AIM OF THE EXERCISE: Lines holding the string "november" are the ones to copy; find them all in the data.

***** EXERCISE INPUTS

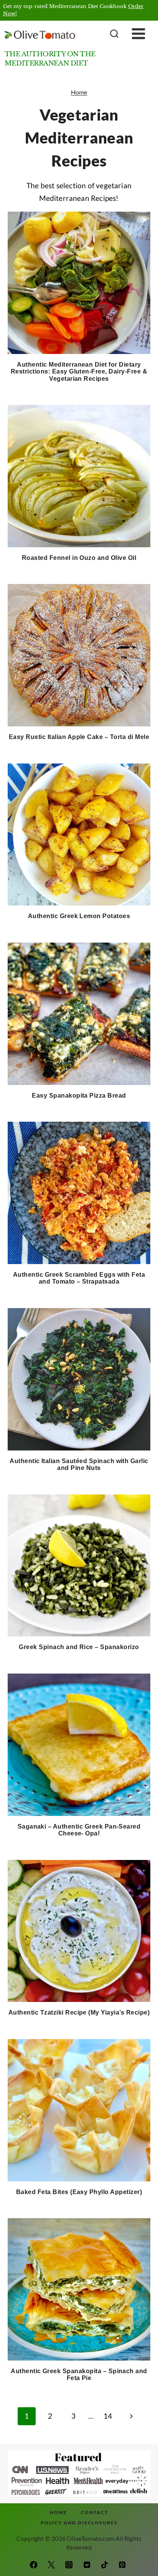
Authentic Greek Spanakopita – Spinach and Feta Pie (79, 2375)
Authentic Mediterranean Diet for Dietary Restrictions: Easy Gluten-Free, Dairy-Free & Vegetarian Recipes (79, 371)
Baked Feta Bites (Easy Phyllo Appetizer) (79, 2192)
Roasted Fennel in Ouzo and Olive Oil (79, 558)
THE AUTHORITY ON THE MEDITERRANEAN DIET (50, 58)
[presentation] (79, 283)
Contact (94, 2512)
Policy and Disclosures (79, 2522)
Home (79, 92)
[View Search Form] (113, 34)
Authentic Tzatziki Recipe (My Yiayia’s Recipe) (79, 2012)
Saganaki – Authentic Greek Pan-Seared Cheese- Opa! (79, 1830)
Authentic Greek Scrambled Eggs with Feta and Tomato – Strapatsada (79, 1278)
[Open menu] (144, 34)
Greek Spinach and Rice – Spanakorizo (79, 1647)
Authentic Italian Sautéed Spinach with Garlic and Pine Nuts (79, 1465)
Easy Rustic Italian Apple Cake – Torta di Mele (79, 737)
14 (108, 2415)
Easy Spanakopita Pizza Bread (79, 1095)
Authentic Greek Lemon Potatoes (79, 916)
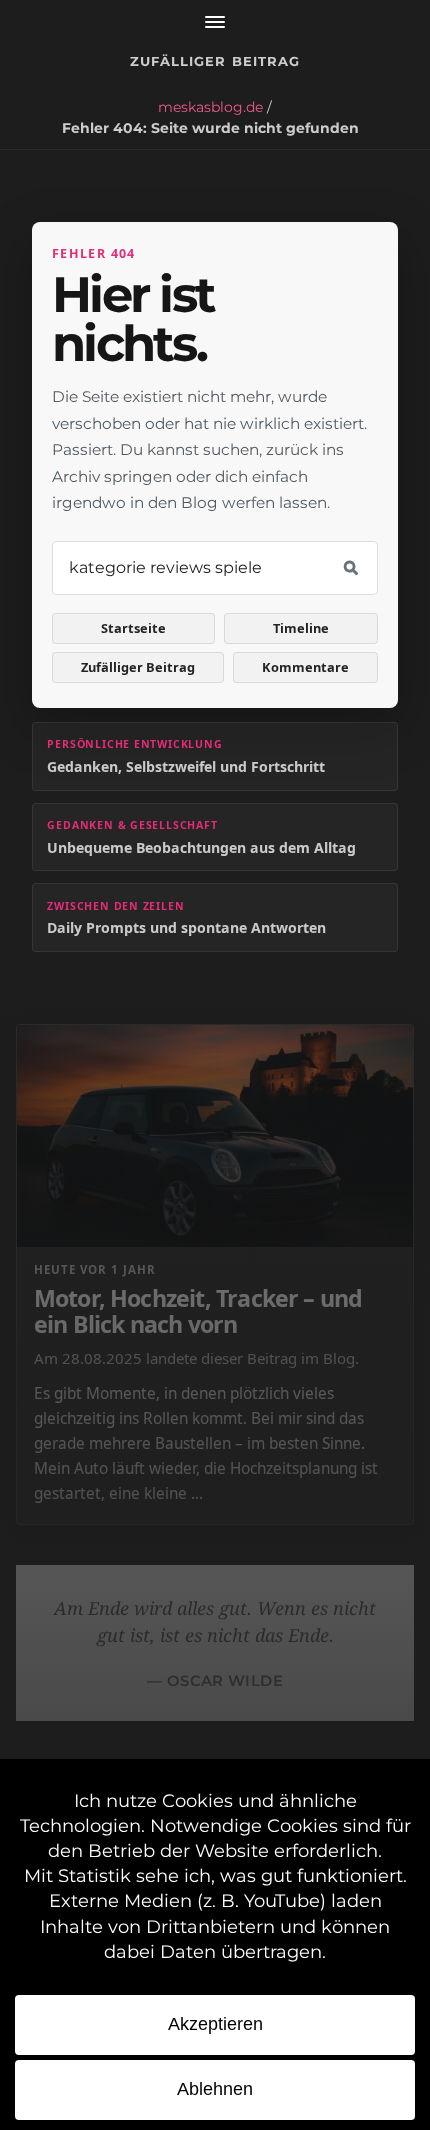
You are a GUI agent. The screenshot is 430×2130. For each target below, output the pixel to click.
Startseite (133, 628)
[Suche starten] (351, 568)
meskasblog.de (210, 107)
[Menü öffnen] (215, 22)
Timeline (301, 628)
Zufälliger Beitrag (215, 61)
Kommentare (305, 667)
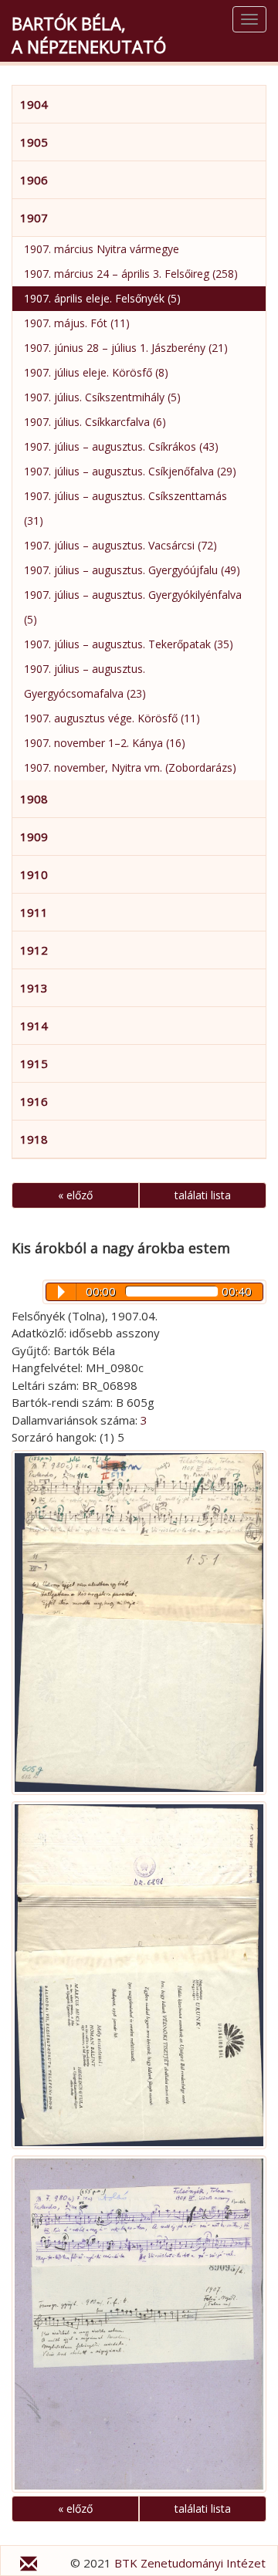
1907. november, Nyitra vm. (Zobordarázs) (130, 767)
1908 (34, 798)
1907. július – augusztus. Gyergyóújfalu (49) (132, 570)
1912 (34, 950)
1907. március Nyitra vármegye (101, 249)
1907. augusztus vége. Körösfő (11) (112, 718)
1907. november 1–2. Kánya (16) (104, 742)
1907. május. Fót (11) (77, 323)
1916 (34, 1101)
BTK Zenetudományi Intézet (190, 2563)
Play (61, 1292)
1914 (34, 1025)
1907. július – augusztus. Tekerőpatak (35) (128, 644)
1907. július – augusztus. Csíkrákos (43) (121, 446)
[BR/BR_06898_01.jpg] (139, 1622)
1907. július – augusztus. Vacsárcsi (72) (120, 545)
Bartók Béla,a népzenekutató (89, 35)
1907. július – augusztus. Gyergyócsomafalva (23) (85, 681)
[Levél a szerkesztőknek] (28, 2566)
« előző (75, 1195)
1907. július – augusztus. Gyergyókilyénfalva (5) (133, 607)
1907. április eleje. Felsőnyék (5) (102, 298)
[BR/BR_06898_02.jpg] (139, 1975)
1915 (34, 1063)
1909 (34, 836)
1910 (34, 874)
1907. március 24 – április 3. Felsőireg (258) (131, 273)
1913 (34, 988)
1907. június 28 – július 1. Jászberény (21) (126, 347)
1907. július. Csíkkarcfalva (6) (95, 421)
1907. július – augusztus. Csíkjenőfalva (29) (130, 471)
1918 (34, 1139)
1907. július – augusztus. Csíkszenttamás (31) (125, 508)
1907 (34, 217)
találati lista (203, 1195)
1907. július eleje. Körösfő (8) (96, 372)
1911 (34, 912)
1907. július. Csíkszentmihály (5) (102, 397)
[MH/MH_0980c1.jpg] (139, 2324)
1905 (34, 142)
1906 (34, 180)
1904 (34, 104)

**********

RESULT FOR THIS TASK:
1907. november, Nyitra vm. (Zobordarázs) (130, 767)
1907. november 1–2. Kánya (16) (104, 742)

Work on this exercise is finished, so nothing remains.